Canadian economy headed for slowdown
By Julian Beltrame The Canadian Press
By Julian Beltrame The Canadian Press
The Canadian economy was firing on all cylinders during the first three months of the year, but that may be as good as it gets for some time.
Statistics Canada’s calculation that the economy advanced by an impressive 3.9 percent in the first quarter of the year nevertheless managed to disappoint, and sent out warning signals of future trouble ahead.
The market reacted by trimming one-tenth of a cent off the value of the dollar, and analysts pointed to glaring chinks in the report.
“It’s not just the headline that matters. It’s the composition of growth that is disconcerting,” said Derek Holt, vice-president of economics with Scotiabank.
The composition of growth was as weak as it could be, with inventory buildup accounting for three quarters of the gains. Without inventories, the economy would have produced a miserable 0.76 percent annualized uptick.
Also worrying is that consumers, the mainstay of the economy during the recession, went into hibernation, contributing only 0.1 percentage points to the advance.
“We’re at all-time highs across so many [consumer spending] variables, and I think that’s a dangerous sign going forward,” Holt added. “Seventy percent home ownership rates, all-time highs in inflation-adjusted consumer spending, record high house prices, record high leverage, record high home-renovation spending. Every single variable one can think of in the household sector is at a record high.”
Some of this had been expected – two months back the Bank of Canada estimated first quarter growth would come in at 4.2 percent and the second quarter would fall to two.
But economists now believe the central bank will be proven as overly optimistic in the second quarter, which ends June 30, as it was in the first, if not more so.
Capital Economics analyst David Madani now sees Canadian growth remaining subdued throughout the rest of the year and next, with 2012 growth being little above one percent.
In part, the weakness in consumer spending reflects the fact that higher energy and particularly gasoline prices are taking a bigger bite out of household budgets, leaving less for other forms of expenditures. That may be temporary, Madani said, but high levels of indebtedness are not and will weigh down purchases going forward.
In a coincidental report, the Canada Mortgage and Housing Corp. predicted this year will see only 179,500 housing starts, compared to 189,930 units in 2010.
The omens are not much better outside Canada, with the re-emergence of the European debt crisis and the Japanese natural and nuclear disasters elevating risks both long-term and near.
In a candid remark Sunday, Finance Minister Jim Flaherty sounded the alarm on a possible global double dip.
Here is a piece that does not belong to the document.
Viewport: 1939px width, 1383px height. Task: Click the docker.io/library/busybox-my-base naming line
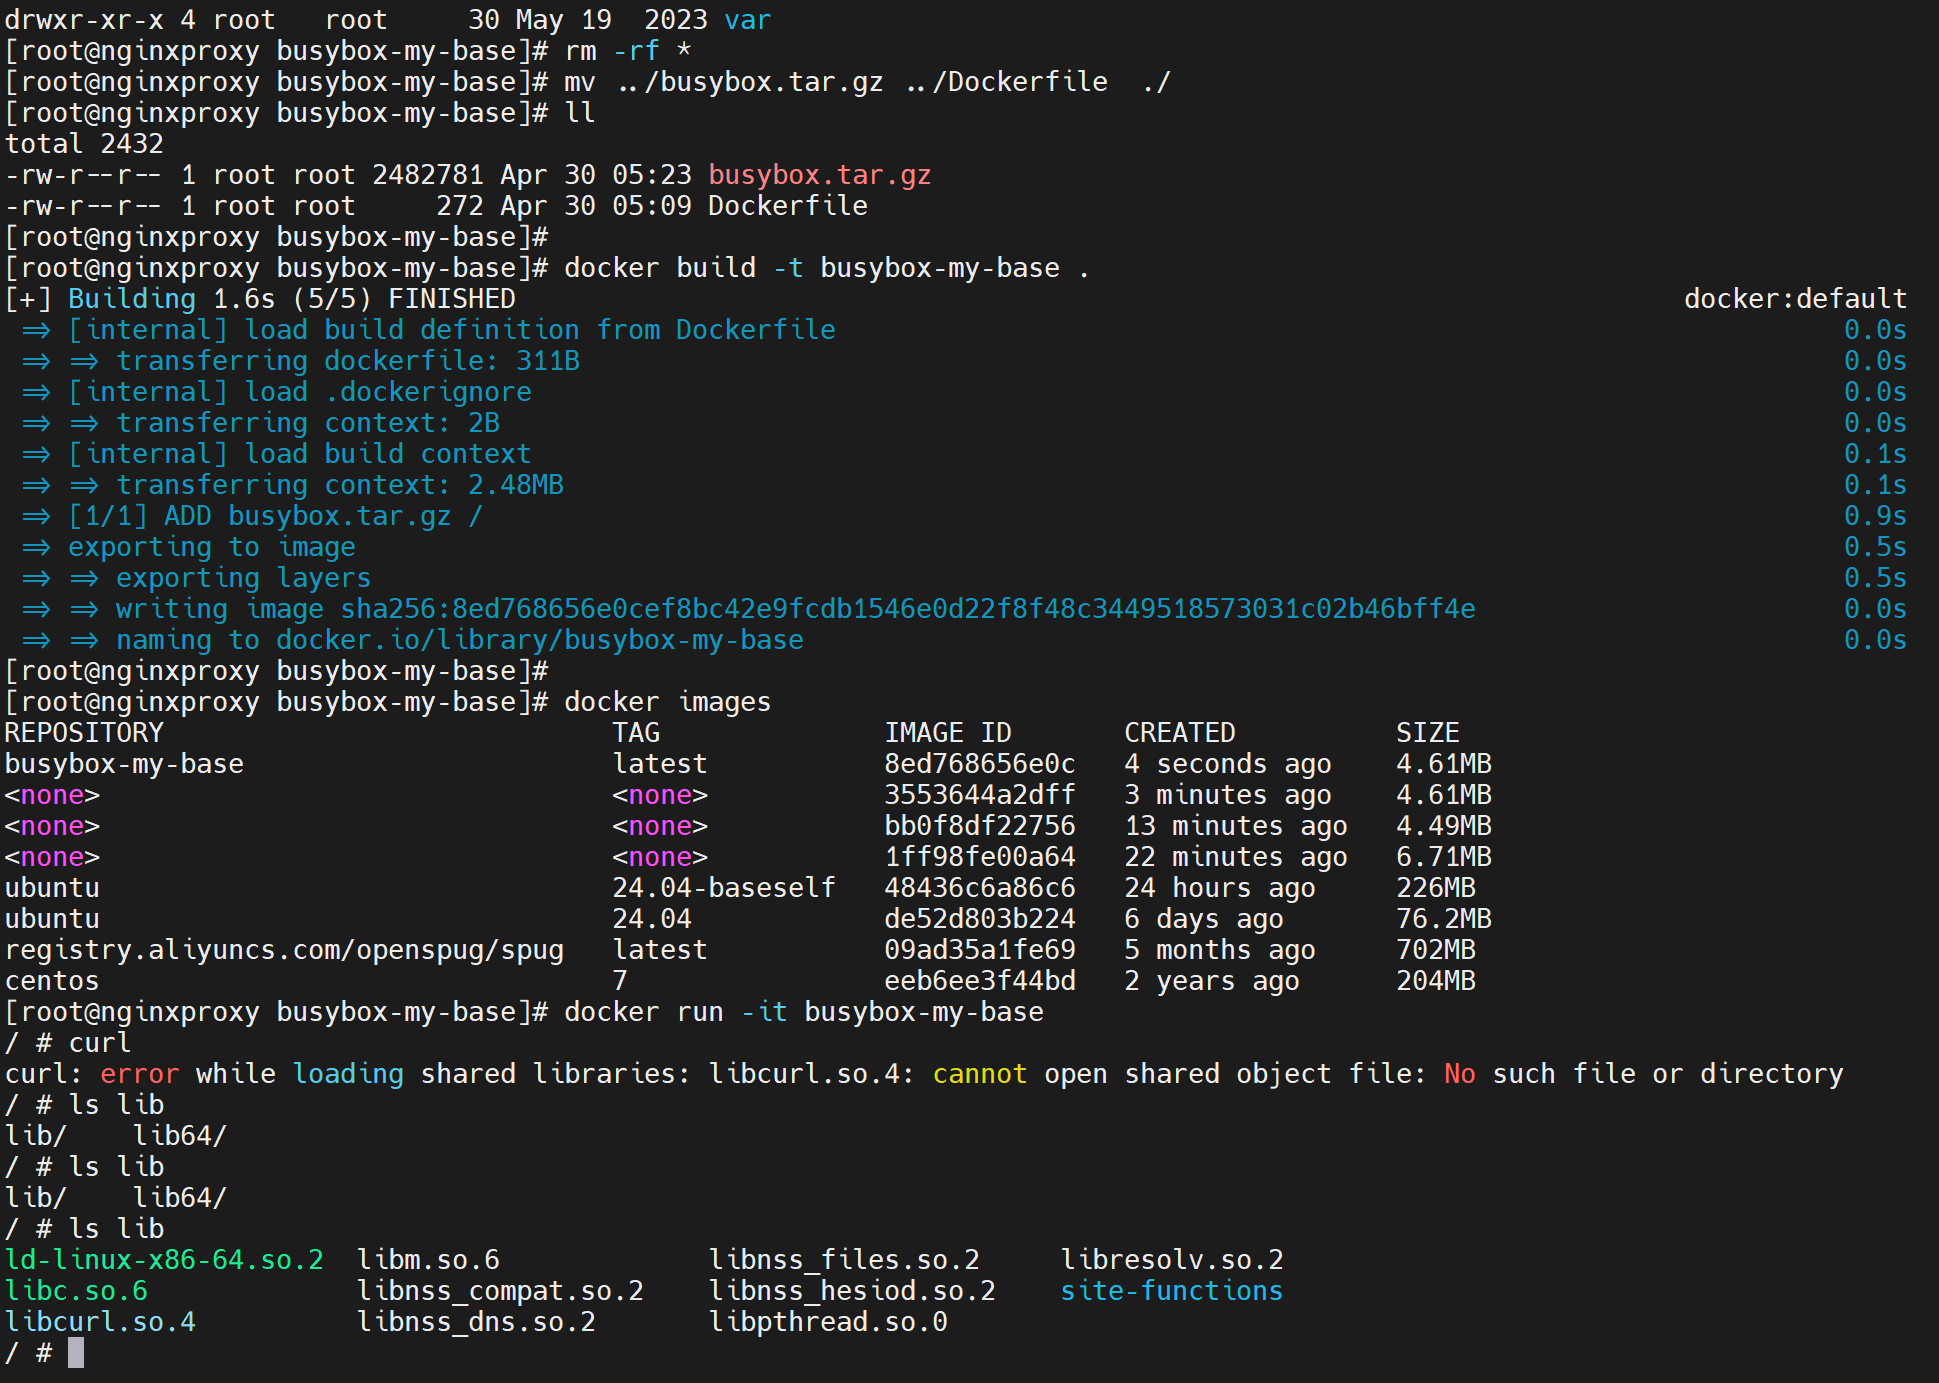tap(539, 640)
“I am quite worried,” he told CTV’s Question Period. “We have lived three-and-a-half years now since the credit crisis started in late August, 2007. We are seeing in Europe, in particular, some very difficult situations.”
The caution somewhat echoes Bank of Canada governor Mark Carney’s assessment in mid-month that the financial crisis is not over.
Given the gathering storm clouds, few doubt Carney will continue to hold steady on rates. Many analysts now see the bank’s one percent policy setting holding steady throughout the summer, if not longer.
“A couple of weeks ago, we pushed back our forecast on the first rate increase to September, and if anything, the risks are that the bank may wait even longer than that,” Bank of Montreal economist Douglas Porter said. Scotiabank’s Holt believes the central bank may stay interest rate hikes until the end of the year.
Last week, several Canadian banks trimmed mortgage rates in another signal that the cost of borrowing will likely remain at very attractive levels for some time.
Monday’s gross domestic product report did contain some bright spots, including March’s advance of 0.3 percent over February, one notch higher than expected.
As well, business investment continued to be a source of strength, rising 13.5 percent on an annualized basis. Housing rose 9.4 percent, but is expected to slow sharply.
Manufacturing, mining and oil-and-gas extraction were significant contributors to growth.
Statistics Canada also made several revisions Monday, upgrading 2010 growth a notch to 3.2 percent, but downgrading 2009 three ticks to a loss of 2.8 percent, making it the second worst year for the Canadian economy in half a century. As well, the agency trimmed growth in the fourth quarter of 2010 to 3.1 percent from 3.3.